Because your dog will only be eating small quantities of olives, this fruit won’t give them enough vitamins and minerals to make an impact on their overall health. And if your dog is eating a complete and balanced diet, they’ll already be getting enough of these nutrients from their dog food.

Alternatives to Olives

Person putting Native Pet's Omega Oil in a dog's bowl

While olives do offer some health benefits, their high sodium content makes them less than ideal for dogs. To give your best friend similar health benefits without all the salt, try offering your dog one of these tasty treats instead.

  • Olive oil: This healthy oil provides all of the heart-healthy monounsaturated fats of olives without all the salt. You can try adding a teaspoon to your dog’s food as a tasty topper.
  • Fish oil: Fish oil, like Native Pet’s Omega Oil, contains polyunsaturated fats, including Omega-3 fatty acids. This type of fat is even healthier than monounsaturated fats and can help protect your dog’s heart, joint, skin, and coat health. It also makes a tasty dog food topper for picky eaters.

Choose Oils Over Olives

Dog eating from his bowl

So, can dogs eat olives? Yes, dogs can safely eat a few plain, pitted olives. However, this snack is best saved for dog owners and other humans in your household. The high sodium content makes this fruit an unhealthy snack for your furry friend. Plus, some olives contain dangerous seasonings or are stuffed with ingredients, like garlic cloves and blue cheese, that are toxic to our pets.

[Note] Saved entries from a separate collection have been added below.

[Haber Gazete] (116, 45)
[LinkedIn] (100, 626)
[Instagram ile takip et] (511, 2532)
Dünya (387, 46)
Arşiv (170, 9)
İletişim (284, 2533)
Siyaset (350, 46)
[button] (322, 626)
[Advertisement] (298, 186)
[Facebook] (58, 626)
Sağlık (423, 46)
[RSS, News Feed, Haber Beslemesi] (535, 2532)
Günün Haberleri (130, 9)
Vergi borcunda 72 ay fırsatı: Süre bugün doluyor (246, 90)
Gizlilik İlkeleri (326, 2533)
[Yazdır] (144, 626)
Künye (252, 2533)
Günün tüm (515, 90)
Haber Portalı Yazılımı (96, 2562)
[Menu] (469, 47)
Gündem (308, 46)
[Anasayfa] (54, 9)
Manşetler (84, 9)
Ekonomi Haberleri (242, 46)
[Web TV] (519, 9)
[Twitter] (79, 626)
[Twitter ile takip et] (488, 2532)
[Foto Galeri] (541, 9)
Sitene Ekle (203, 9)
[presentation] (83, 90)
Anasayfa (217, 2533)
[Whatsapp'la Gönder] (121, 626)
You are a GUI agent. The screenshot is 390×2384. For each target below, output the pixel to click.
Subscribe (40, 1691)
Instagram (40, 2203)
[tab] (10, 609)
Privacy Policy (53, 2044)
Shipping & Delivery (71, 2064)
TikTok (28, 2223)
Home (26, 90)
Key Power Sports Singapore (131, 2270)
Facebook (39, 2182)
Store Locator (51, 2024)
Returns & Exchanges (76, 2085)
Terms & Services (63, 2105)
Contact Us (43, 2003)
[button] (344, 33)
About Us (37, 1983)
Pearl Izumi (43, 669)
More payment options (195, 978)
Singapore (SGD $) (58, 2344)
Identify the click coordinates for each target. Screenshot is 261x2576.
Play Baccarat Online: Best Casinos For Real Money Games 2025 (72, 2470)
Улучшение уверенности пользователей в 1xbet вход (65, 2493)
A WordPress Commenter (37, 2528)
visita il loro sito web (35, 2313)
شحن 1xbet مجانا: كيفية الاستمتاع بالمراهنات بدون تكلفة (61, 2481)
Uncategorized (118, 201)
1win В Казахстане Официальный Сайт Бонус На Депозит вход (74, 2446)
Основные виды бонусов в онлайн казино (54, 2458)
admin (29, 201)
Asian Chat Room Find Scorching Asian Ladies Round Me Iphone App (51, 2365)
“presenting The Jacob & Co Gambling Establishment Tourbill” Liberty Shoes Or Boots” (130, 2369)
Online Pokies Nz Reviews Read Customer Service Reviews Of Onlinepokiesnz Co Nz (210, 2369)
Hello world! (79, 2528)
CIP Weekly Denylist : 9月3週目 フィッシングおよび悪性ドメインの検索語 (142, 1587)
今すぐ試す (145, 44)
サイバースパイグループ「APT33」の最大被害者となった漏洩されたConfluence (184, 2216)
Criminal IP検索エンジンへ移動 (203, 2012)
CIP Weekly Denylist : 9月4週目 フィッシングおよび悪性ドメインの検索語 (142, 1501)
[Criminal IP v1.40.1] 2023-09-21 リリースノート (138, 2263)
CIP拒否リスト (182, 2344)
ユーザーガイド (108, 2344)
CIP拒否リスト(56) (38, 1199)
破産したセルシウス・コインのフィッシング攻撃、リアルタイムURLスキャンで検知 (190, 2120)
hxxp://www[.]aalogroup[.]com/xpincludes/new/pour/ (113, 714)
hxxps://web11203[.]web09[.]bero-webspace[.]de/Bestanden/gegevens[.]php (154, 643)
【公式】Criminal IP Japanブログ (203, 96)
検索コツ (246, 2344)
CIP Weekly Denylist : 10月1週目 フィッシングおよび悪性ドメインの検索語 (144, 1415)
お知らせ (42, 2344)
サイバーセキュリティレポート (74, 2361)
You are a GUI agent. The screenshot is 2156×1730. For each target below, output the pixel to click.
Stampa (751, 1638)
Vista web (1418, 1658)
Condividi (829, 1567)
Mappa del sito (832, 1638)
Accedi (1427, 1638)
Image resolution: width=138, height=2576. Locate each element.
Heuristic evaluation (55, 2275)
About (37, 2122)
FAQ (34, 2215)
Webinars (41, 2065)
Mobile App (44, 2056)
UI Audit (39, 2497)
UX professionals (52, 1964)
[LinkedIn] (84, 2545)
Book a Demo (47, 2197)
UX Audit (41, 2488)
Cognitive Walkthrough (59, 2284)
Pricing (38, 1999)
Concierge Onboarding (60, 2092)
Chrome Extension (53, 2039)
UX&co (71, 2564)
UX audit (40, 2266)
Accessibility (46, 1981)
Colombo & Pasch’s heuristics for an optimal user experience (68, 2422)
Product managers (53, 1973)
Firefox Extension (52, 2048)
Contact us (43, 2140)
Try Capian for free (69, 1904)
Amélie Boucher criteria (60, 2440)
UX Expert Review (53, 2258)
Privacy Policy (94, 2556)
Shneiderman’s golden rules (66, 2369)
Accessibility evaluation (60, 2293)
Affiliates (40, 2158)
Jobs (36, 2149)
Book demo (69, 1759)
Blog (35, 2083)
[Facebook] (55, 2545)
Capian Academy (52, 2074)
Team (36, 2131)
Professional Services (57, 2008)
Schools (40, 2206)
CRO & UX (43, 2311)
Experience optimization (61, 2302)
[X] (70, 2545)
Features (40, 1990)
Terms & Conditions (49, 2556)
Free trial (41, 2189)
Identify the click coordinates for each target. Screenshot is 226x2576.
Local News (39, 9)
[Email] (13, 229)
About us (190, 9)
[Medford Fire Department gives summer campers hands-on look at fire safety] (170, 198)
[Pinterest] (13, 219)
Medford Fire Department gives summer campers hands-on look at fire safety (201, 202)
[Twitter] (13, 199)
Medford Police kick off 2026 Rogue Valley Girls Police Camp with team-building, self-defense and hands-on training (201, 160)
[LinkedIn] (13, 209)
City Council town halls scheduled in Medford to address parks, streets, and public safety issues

As long as your dog doesn’t have a health condition that prevents them from eating fat, the healthy fats in olives are just as good for your best friends as they are for you. But there are better ways to give your dog these good fats. Try adding a spoonful of olive oil — or even better, a fish oil supplement — to your dog’s food so they can enjoy the health benefits of healthy fats.